Prospective observational data drawn from the Australian Longitudinal Study in Women's Health (ALSWH) from 1996 to 2010. Women were randomly selected from the national health insurance database. Standardized data collection occurred at six survey time points, with main outcome measures being self-reported osteoporosis, incident fracture, falls, and reproductive lifespan. Mediation analyses were performed to elucidate relevant intermediaries in the diabetes-fracture relationship.
Exactly 11,313 women were included at baseline (T1D, n = 107; T2D, n = 333; controls, n = 10,873). A total of 885 new cases of osteoporosis and 1099 incident fractures were reported over 15 years. Women with T1D or T2D reported more falls and fall-related injuries; additionally, women with T1D had a shorter reproductive lifespan. While fracture risk was increased in women with diabetes (T1D: OR 2.28, 95% CI 1.53-3.40; T2D: OR 2.40, 95% CI 1.90-3.03), compared with controls, adjustment for falls attenuated the risk of fracture by 10% and 6% in T1D and T2D, respectively. In women with T1D, reproductive lifespan modestly attenuated fracture risk by 4%.
Women with T1D and T2D have an increased risk of fracture, which may be partially explained by increased falls, and to a lesser extent by shorter reproductive lifespan, in T1D.
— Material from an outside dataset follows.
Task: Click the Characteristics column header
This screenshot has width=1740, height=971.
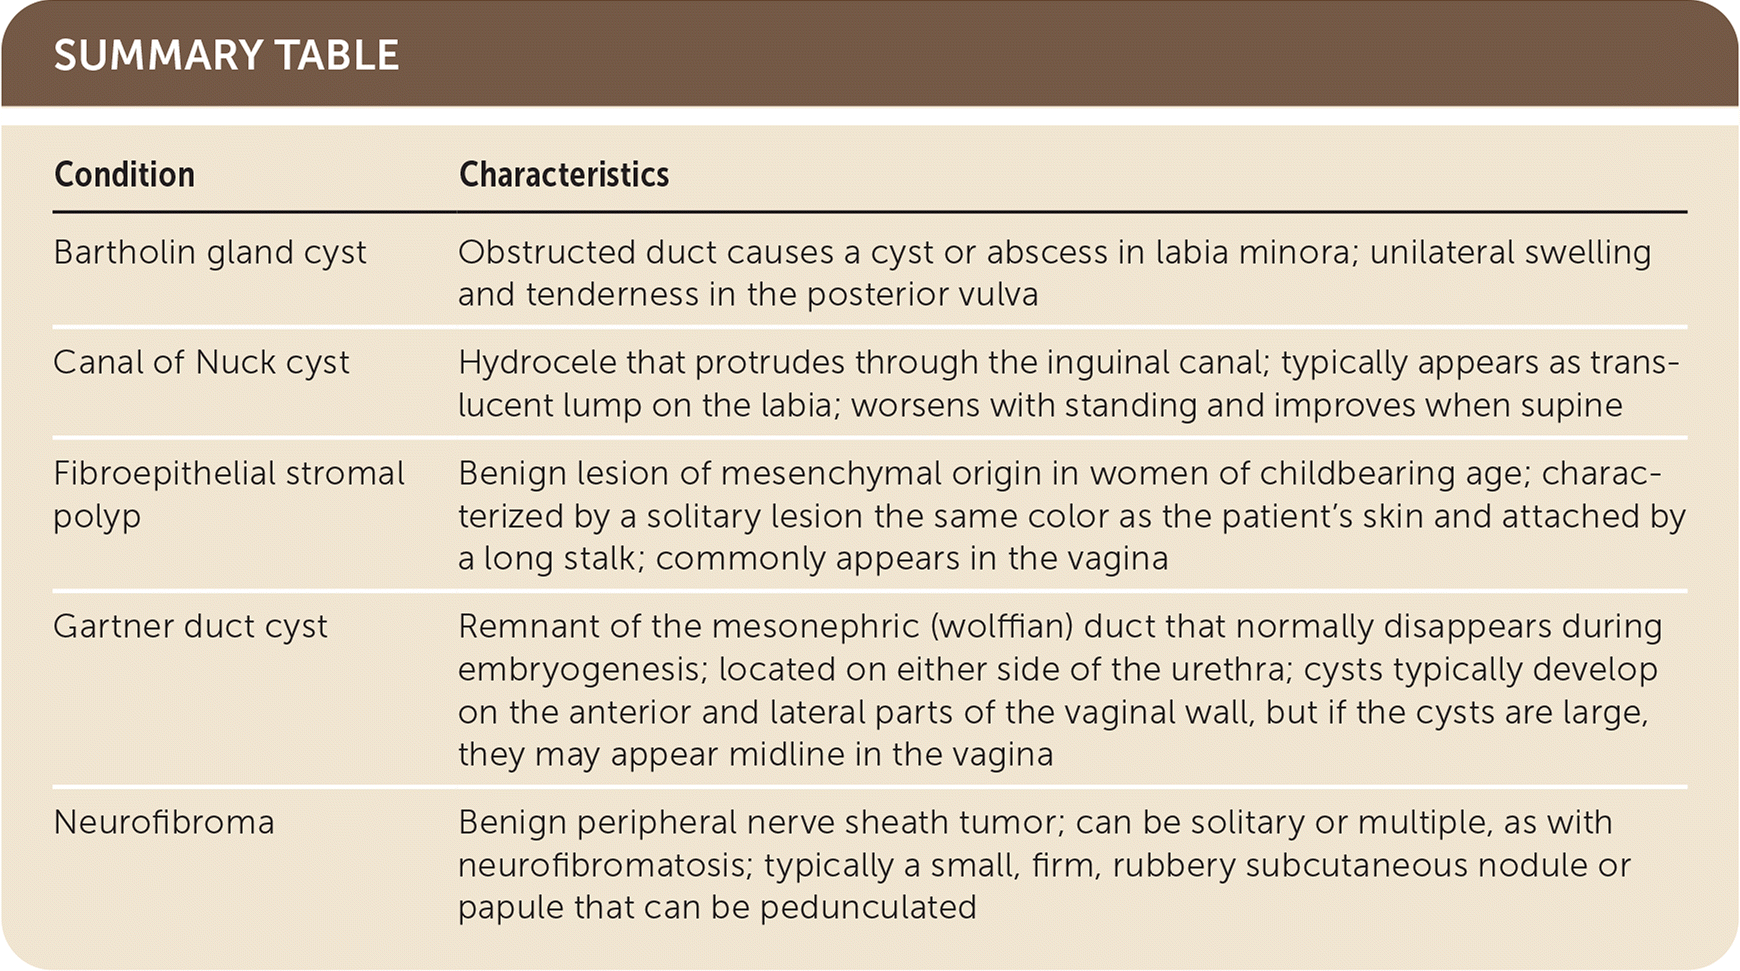Action: 563,175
骨骼脆弱与糖尿病有关,而生殖期内有限的雌激素暴露也容易导致骨量减少和骨折风险增加。我们旨在确定 1 型(T1D)和 2 型(T2D)糖尿病女性的骨质疏松症诊断、跌倒和骨折发生率,并探讨糖尿病与骨折关系的中介因素。
前瞻性观察性数据来自 1996 年至 2010 年的澳大利亚妇女健康纵向研究(ALSWH)。从国家健康保险数据库中随机选择女性。在六个调查时间点进行了标准化数据收集,主要结局指标为自我报告的骨质疏松症、新发骨折、跌倒和生殖寿命。进行了中介分析,以阐明糖尿病与骨折关系中的相关中介因素。
与对照组相比,T1D 和 T2D 女性的骨折风险增加(T1D:OR 2.28,95%CI 1.53-3.40;T2D:OR 2.40,95%CI 1.90-3.03),但调整跌倒后,T1D 和 T2D 女性的骨折风险分别降低了 10%和 6%。在 T1D 女性中,生殖寿命使骨折风险降低了 4%。
这项研究评估了 15 年随访期间患有 1 型(T1D)和 2 型糖尿病(T2D)的绝经后女性骨折风险的中介因素。这项研究提供的证据表明,T1D 或 T2D 女性骨折风险的增加部分可以通过跌倒来解释。此外,T1D 女性的生殖寿命较短,这也在一定程度上导致了该队列的骨折风险增加。